Task to carry out:
Please repeat the records exactly from their first line, finishing at the line containing "[PwC homepage] (778, 33)" and including it.

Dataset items
# # # # # # #

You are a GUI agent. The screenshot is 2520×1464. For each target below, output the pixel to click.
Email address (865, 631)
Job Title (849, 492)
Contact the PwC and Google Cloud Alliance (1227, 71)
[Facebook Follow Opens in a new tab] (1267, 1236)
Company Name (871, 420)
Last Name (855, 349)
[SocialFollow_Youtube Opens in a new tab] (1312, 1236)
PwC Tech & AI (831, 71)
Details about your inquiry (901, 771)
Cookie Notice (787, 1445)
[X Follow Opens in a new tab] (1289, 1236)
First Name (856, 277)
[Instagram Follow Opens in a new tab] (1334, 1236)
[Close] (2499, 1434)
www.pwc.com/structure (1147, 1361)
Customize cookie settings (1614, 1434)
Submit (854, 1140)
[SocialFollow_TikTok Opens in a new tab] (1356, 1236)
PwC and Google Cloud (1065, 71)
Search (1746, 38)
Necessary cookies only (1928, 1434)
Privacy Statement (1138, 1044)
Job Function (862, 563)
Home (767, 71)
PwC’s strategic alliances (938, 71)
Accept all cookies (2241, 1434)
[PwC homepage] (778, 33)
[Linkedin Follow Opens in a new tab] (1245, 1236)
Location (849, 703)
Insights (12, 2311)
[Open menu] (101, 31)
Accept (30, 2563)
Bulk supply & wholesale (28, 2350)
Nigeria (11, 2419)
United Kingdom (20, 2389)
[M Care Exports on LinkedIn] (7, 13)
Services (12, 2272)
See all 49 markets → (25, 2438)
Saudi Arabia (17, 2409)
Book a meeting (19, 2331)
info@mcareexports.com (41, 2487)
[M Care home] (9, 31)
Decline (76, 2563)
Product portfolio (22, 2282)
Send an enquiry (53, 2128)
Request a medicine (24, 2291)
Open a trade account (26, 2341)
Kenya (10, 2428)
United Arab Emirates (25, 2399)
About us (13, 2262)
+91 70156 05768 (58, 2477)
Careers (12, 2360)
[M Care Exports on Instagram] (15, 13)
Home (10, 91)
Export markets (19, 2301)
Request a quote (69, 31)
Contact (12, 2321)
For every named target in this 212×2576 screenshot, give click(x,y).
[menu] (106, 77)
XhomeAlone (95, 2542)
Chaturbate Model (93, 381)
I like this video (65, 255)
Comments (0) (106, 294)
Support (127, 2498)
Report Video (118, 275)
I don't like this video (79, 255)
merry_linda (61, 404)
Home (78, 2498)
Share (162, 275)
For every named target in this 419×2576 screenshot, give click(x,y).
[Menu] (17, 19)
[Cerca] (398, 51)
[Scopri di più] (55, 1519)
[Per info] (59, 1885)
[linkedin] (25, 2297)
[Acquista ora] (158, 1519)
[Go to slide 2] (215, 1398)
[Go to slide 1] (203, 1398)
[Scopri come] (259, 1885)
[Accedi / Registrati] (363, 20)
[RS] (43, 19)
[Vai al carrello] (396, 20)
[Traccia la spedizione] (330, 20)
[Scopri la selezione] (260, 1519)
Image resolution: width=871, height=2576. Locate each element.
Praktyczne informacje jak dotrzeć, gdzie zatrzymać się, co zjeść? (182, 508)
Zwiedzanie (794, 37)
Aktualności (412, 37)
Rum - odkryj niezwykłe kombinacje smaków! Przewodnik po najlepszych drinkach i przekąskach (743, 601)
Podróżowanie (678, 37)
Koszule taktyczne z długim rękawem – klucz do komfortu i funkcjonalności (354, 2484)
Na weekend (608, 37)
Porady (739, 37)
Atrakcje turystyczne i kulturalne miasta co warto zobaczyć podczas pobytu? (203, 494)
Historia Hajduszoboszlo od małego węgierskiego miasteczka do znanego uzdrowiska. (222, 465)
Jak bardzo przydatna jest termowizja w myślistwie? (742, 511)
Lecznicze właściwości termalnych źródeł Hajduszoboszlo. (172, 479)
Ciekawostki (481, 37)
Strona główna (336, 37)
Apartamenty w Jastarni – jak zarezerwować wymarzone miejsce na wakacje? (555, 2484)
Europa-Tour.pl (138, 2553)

# # # # # # #

Answer area:
You are a GUI agent. The screenshot is 2520×1464. For each target below, output the pixel to click.
Email address (865, 631)
Job Title (849, 492)
Contact the PwC and Google Cloud Alliance (1227, 71)
[Facebook Follow Opens in a new tab] (1267, 1236)
Company Name (871, 420)
Last Name (855, 349)
[SocialFollow_Youtube Opens in a new tab] (1312, 1236)
PwC Tech & AI (831, 71)
Details about your inquiry (901, 771)
Cookie Notice (787, 1445)
[X Follow Opens in a new tab] (1289, 1236)
First Name (856, 277)
[Instagram Follow Opens in a new tab] (1334, 1236)
[Close] (2499, 1434)
www.pwc.com/structure (1147, 1361)
Customize cookie settings (1614, 1434)
Submit (854, 1140)
[SocialFollow_TikTok Opens in a new tab] (1356, 1236)
PwC and Google Cloud (1065, 71)
Search (1746, 38)
Necessary cookies only (1928, 1434)
Privacy Statement (1138, 1044)
Job Function (862, 563)
Home (767, 71)
PwC’s strategic alliances (938, 71)
Accept all cookies (2241, 1434)
[PwC homepage] (778, 33)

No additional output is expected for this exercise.